الأربعاء، 7 أكتوبر 2020

NEWS TECHNOLOGIE

SK Hynix launched the first DDR5-5600 RAM, even though you can’t currently purchase a computer that supports it. SK Hynix is well aware of this, of course, but launching the product is still an important step. It signals to anyone working on proofing a DDR5 solution or designing a DDR5-using chip that they can now buy actual hardware for test evaluation. The first customers, in a situation like this, aren’t end-users or even server deployments — they’re the manufacturers who will build solutions that use these chips. Also, Hynix is starting now so it can have a robust product supply built up by the time the RAM does go mainstream.

DDR5 will arrive with a minimum speed of at 4800Mbit/s, which works out to 76.8GB/s of bandwidth in a dual-channel configuration. DDR5-5600 would support 89.6GB/s, while DDR5-8400 — a still-theoretical configuration that Hynix has pledged to hit — would deliver 134.4GB/s of bandwidth. Once that happens, a dual-channel board would have a bit less bandwidth than an Nvidia GTX 660, a midrange GPU from 2012. A quad-channel board would hit 268.8GB/s, which is only about 20GB/s off the GTX 780, circa 2013.

But, hey, since AMD is prepping an octa-channel board for ultra-high-end workstations, let’s do that comparison, too. An eight-channel DDR5-8400 board, in the event you could load all eight channels at that clock speed, would offer 537.6GB/s of memory bandwidth. At that memory bandwidth level, we get to leave 2013 behind. 537.6GB/s of bandwidth matches the Nvidia Titan Xp from 2017 and beats an RTX 2080 Super from 2019. Now, obviously having the bandwidth of a GPU doesn’t mean your CPU can act like a GPU, but the benchmark nerd in me would love to see how onboard GPU performance scales when you can offer the chip a fire hydrant as opposed to a relative trickle of bandwidth. The vast majority of consumer applications today are latency-sensitive more than bandwidth-sensitive, but there are also interesting implications for AI workloads when you’ve got that kind of bandwidth to play with.
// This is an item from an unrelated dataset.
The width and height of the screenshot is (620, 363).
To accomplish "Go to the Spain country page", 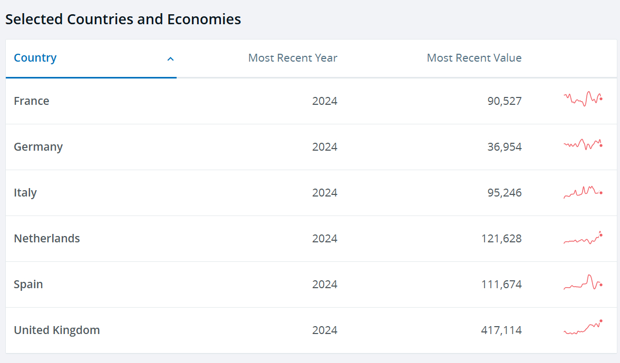I will tap(28, 284).
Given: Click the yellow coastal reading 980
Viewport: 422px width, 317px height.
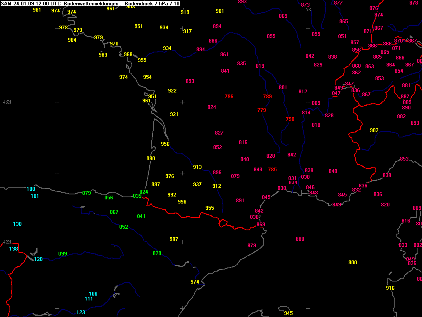Looking at the screenshot, I should click(151, 159).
GPUs or dedicated hardware would always be faster for AI, but the implications of ~500GB/s of memory bandwidth on a workstation chip are interesting, to say the least.

When Will AMD and Intel Support It?

Zen 3 and Rocket Lake are both DDR4 products, so we won’t see support in 2020 or early 2021. Alder Lake is rumored to support DDR5, but we haven’t heard anything precise about Zen 4 and Zen 5 yet.

It isn’t unusual for both AMD and Intel to introduce supporting consumer chips well after a new memory standard has begun to ship, and the two companies don’t always transfer to a new standard at the same time. Sometimes they delay introductions based on price, to make certain OEMs will be able to build profitable systems using the new RAM.

It would not surprise me if Intel and AMD both waited until 2022 to introduce DDR5 on consumer products. The server launch would happen next year, clearing the way for early product ramps, with consumer following after as yields improve and per-IC pricing falls. If the companies do launch consumer DDR5 support next year, it’ll almost certainly happen at the end of the year, not at the beginning.

One important question in all of this is the degree to which AMD or Intel CPUs are currently memory bound. Zen 3 is rumored to improve AMD’s memory subsystem performance due to the improved L3 cache layout and 8-core unified CCX, but both the Ryzen 9 3950X and the Threadripper 3990X showed strong scaling, even up to 64 cores. There are absolutely memory bandwidth-limited applications that run into the 3990X’s bandwidth limits, but there aren’t many. AMD may not currently feel any particular pressure to move to DDR5. It wouldn’t surprise me if AMD launched Zen at up to eight cores in 2017, doubled consumer core counts with Zen 2 in 2019, then paused for 2-3 years to give developers time to catch up. By 2022, eight-core and higher systems will have been on sale for multiple years.

Even if AMD doesn’t choose to increase core counts at that point, faster GPUs and features like AI will demand DDR5. Memory bandwidth is critical to fast AI processing, and while dedicated chips make use of technologies like GDDR6 or HBM, smartphones and likely some PC processors will probably rely on the good ol’ fashioned DRAM bus. AI is clearly the next frontier in computing and Intel is already integrating CPU-based capabilities like AVX-512.

While we don’t know when AMD will follow suit or how they’ll do it, it’s practically inevitable that they will. That’ll increase the need for memory bandwidth, and we’d expect both AMD and Intel to jump on the DDR5 bandwagon by the time they start integrating dedicated silicon (or additional dedicated silicon) to this sort of processing, if not before. Call it late 2021 at the earliest and probably no later than mid-2023, unless something goes catastrophically wrong with production.